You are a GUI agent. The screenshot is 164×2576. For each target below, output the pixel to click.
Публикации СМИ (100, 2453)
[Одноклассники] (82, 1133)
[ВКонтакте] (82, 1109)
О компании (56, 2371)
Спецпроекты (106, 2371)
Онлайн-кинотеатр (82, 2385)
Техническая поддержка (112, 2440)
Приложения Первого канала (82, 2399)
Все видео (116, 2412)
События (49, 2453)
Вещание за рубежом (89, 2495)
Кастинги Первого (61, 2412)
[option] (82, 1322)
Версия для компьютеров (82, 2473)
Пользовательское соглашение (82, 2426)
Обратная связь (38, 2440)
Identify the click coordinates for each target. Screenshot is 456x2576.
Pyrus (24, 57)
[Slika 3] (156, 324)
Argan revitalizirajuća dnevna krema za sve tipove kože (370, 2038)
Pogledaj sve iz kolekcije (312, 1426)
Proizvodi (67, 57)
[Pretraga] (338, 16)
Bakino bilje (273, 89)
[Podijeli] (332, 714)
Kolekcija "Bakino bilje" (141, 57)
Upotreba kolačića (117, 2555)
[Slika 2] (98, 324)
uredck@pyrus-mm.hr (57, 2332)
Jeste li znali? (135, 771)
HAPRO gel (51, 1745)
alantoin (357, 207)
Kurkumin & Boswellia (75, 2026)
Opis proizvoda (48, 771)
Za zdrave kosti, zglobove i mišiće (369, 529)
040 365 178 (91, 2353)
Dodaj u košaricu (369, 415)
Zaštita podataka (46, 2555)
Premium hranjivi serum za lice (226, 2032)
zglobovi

▶ [WHAT IS NEEDED]: The lines above that hold the word "each" are the ones to copy.

▶ [COMPLETED TASK]:
You are a GUI agent. The screenshot is 164×2576. For each target below, output the pixel to click.
Identify the click coordinates for each target. Screenshot is 456x2576.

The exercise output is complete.